MANILA/MIAMI, Florida – Former Chairman of the Commission on Elections (Comelec) Andres Bautista has been indicted by a United States federal grand jury in Florida for allegedly taking $1 million bribes from Smartmatic, the company that provided voting machines for the country’s 2016 elections.
Bautista, who headed the Comelec from 2015 to 2017, awarded Smartmatic a $199 million contract to supply the Comelec with 94,000 voting machines for the 2016 presidential election won by then Davao City Mayor Rodrigo Duterte.
The announcement of indictment came after incumbent Comelec Chairman George Garcia linked Smartmatic, now disqualified from bidding for election contracts due to bribery scandal, to the alleged smear campaign against him alleging that a South Korean firm deposited bribe money to his overseas account which he vehemently denied.

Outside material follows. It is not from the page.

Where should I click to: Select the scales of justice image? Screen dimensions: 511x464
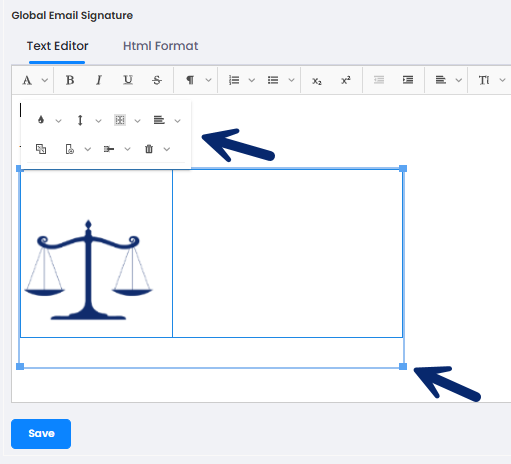pyautogui.click(x=88, y=270)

Comelec Chairman Garcia, meanwhile, welcomed the decision of the US Department of Justice.
“It would appear to be a sort of vindication on the part of the present Commission. We were right all along when we disqualified Smartmatic,” the poll body chief said..
“Let’s presume everyone innocent until the guilt is proved,” he added.

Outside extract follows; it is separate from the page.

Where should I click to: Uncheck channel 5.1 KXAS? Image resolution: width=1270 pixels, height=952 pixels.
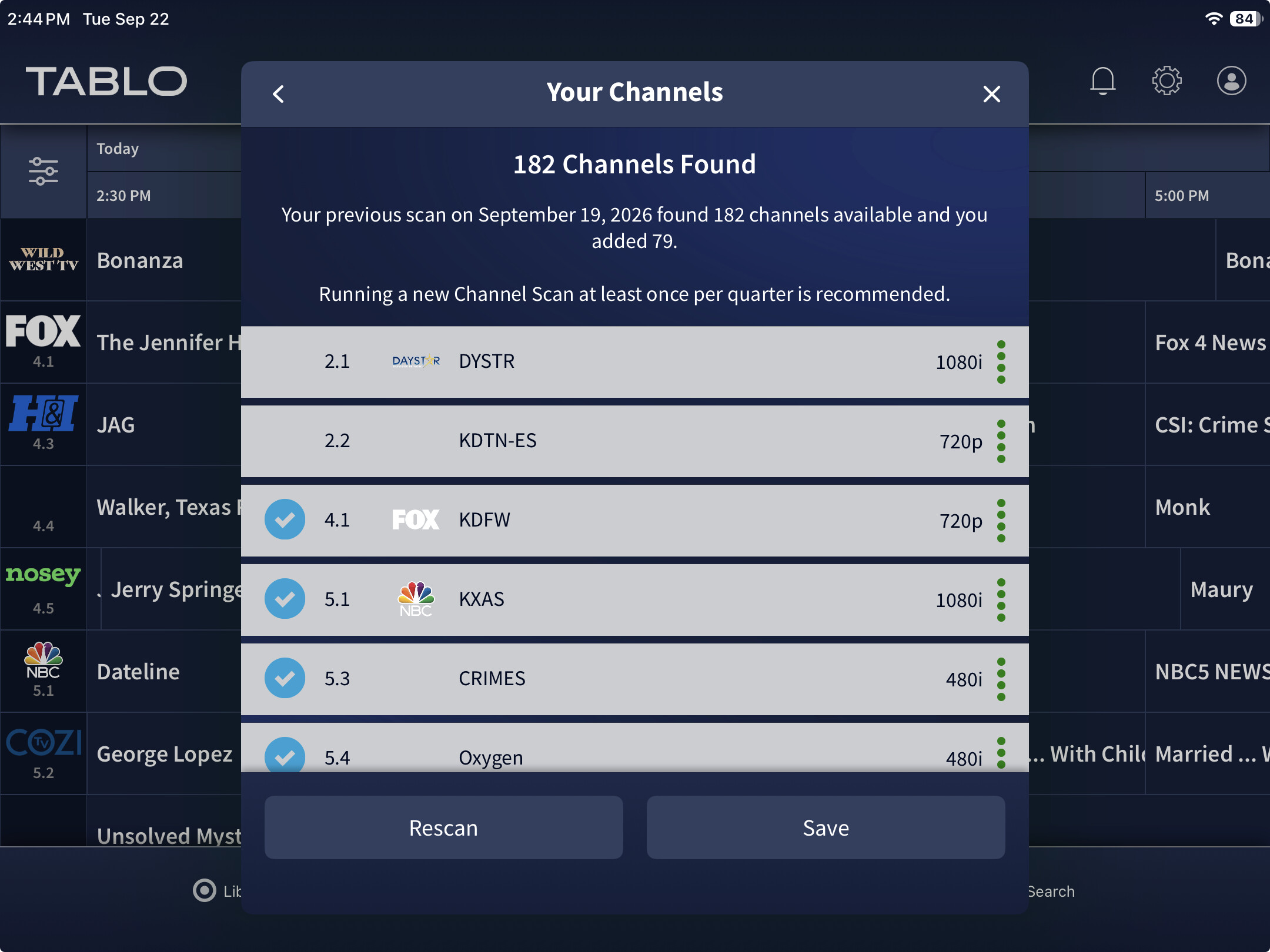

Smartmatic was the service provider of the Comelec starting from the May 2020 polls until the May 2022 elections.
However, the company was not allowed to participate in the bidding to automate the May 2025 polls
The US Justice Department said that Bautista, 60, faces one count of conspiracy to commit money laundering and three counts of international laundering of monetary instruments.
Bautista had fled to the US in 2018 after charges were filed against him in the Philippines. He was last seen in Las Vegas, Nevada and in a city where his brother, Dr. Mario Bautista, a former senatorial candidate, resides and Philippine law enforcers are pursuing him.

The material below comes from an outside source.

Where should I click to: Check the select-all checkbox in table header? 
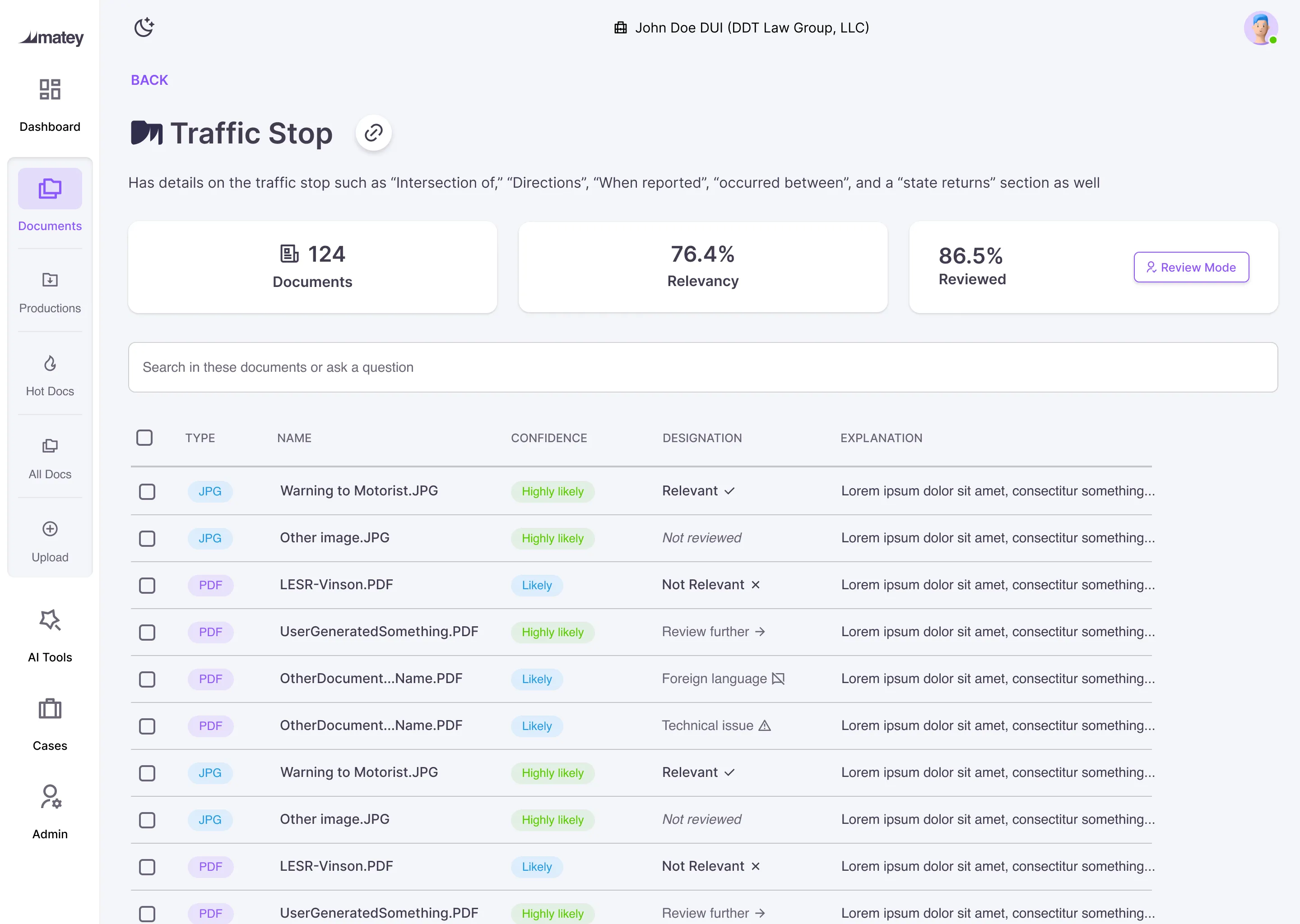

Three Smartmatic executives were also indicted for their roles in an “alleged bribery and money laundering scheme to retain and obtain business related to the 2016 Philippine elections,” it said.
According to the indictment, between 2015 and 2018, Roger Alejandro Pinate Martinez, 49, a Venezuelan citizen and resident of Boca Raton, Florida, and Jorge Miguel Vasquez, 62, a US citizen and resident of Davie, Florida, together with others, allegedly caused at least USD1 million in bribes to be paid to Bautista.
“These bribes were allegedly paid to obtain and retain business related to providing voting machines and election services for the 2016 Philippine elections and to secure payments on the contracts, including the release of value-added tax payments,” the US DOJ said.
“The co-conspirators allegedly funded the bribes through a slush fund that was created by over-invoicing the cost per voting machine for the 2016 Philippine elections. To conceal and disguise the nature and purpose of the corrupt payments, the co-conspirators used coded language to refer to the slush fund and caused the creation of fraudulent contracts and sham loan agreements to justify transfers. The co-conspirators then allegedly laundered funds related to the bribery scheme through bank accounts located in Asia, Europe, and the United States, including in the Southern District of Florida.”
Pinate and Vasquez are each charged with one count of conspiracy to violate the Foreign Corrupt Practices Act (FCPA) and one substantive violation of the FCPA.
Pinate and Vasquez are each charged with one count of conspiracy to violate the Foreign Corrupt Practices Act (FCPA).
Like Bautista, Pinate, Vasquez, and Elie Moreno, 44, a dual citizen of Venezuela and Israel, are also charged with one count of conspiracy to commit money laundering and three counts of international laundering of monetary instruments.
The case was filed by the Department of Homeland Security’s Homeland Security Investigations (HSI) against Bautista at the US District Court in the Southern District of Florida in September 2023.
The HSI had said it launched a probe after Bautista’s estranged wife alerted the Philippines’ National Bureau of Investigation (NBI) about her husband’s alleged ill-gotten wealth worth P1 billion ($17.57 million).
Reacting to the indictment, Bautista posted on X: “I sense these charges were politically influenced by key Philippine officials. The voting machine company won the contract before, during and after my tenure as Chairman, a role I performed during the 2016 elections with zeal and competence in service of the Filipino people.”
“I will fight for my exoneration in court and show that I have not committed any crime against the US government or the American people nor have I taken advantage or prejudiced them in any way,” Bautista added.
The US Justice deparment explained that “an indictment is merely an allegation. All defendants are presumed innocent until proven guilty beyond a reasonable doubt in a court of law.”
If convicted, the department said, Pinate and Vasquez each face a maximum penalty of five years in prison for the FCPA and conspiracy to violate the FCPA counts.
“Bautista, Pinate, Vasquez, and Moreno each face a maximum penalty of 20 years for each count of international laundering of monetary instruments and conspiracy to commit money laundering.”
The Comelec under Garcia banned Smartmatic last year from bidding on election contracts, but the Supreme Court overturned the ban in April.